Return every line in the entries below that contains the string "resolution".

** begin DATA RECORDS **

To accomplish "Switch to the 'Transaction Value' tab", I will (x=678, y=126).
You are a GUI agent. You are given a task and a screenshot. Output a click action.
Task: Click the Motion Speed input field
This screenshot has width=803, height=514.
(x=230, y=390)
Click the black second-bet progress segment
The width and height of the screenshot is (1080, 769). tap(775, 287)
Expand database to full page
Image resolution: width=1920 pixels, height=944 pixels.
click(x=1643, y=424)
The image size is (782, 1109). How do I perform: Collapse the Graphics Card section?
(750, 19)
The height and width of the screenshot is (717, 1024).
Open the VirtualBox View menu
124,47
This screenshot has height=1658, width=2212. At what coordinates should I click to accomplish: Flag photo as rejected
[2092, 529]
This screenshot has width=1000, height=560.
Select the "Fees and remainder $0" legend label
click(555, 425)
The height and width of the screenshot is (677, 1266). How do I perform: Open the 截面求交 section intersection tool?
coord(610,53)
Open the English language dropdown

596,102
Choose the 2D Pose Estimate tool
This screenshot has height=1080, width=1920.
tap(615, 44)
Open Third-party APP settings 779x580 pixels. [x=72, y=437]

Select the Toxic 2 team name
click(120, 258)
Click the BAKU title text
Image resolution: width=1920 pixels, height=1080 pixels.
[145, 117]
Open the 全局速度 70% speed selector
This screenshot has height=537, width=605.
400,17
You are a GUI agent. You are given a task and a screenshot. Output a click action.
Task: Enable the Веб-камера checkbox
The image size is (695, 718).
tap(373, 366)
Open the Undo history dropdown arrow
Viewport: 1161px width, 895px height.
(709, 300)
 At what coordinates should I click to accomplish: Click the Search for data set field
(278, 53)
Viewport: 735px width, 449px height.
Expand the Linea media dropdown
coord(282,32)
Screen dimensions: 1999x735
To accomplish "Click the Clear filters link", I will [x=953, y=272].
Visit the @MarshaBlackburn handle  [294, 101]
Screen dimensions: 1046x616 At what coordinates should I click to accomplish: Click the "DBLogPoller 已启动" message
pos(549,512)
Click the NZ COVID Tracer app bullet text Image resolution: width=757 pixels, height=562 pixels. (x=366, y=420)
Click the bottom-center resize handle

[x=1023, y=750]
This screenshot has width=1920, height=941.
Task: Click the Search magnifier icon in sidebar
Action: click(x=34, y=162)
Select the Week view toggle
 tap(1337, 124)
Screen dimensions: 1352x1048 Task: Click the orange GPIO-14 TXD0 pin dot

** end DATA RECORDS **

◆ REPLY TO THE EXERCISE ◆
Image resolution: width=1920 pixels, height=944 pixels.
Image resolution: width=1920 pixels, height=1080 pixels.
Click the NZ COVID Tracer app bullet text Image resolution: width=757 pixels, height=562 pixels. (x=366, y=420)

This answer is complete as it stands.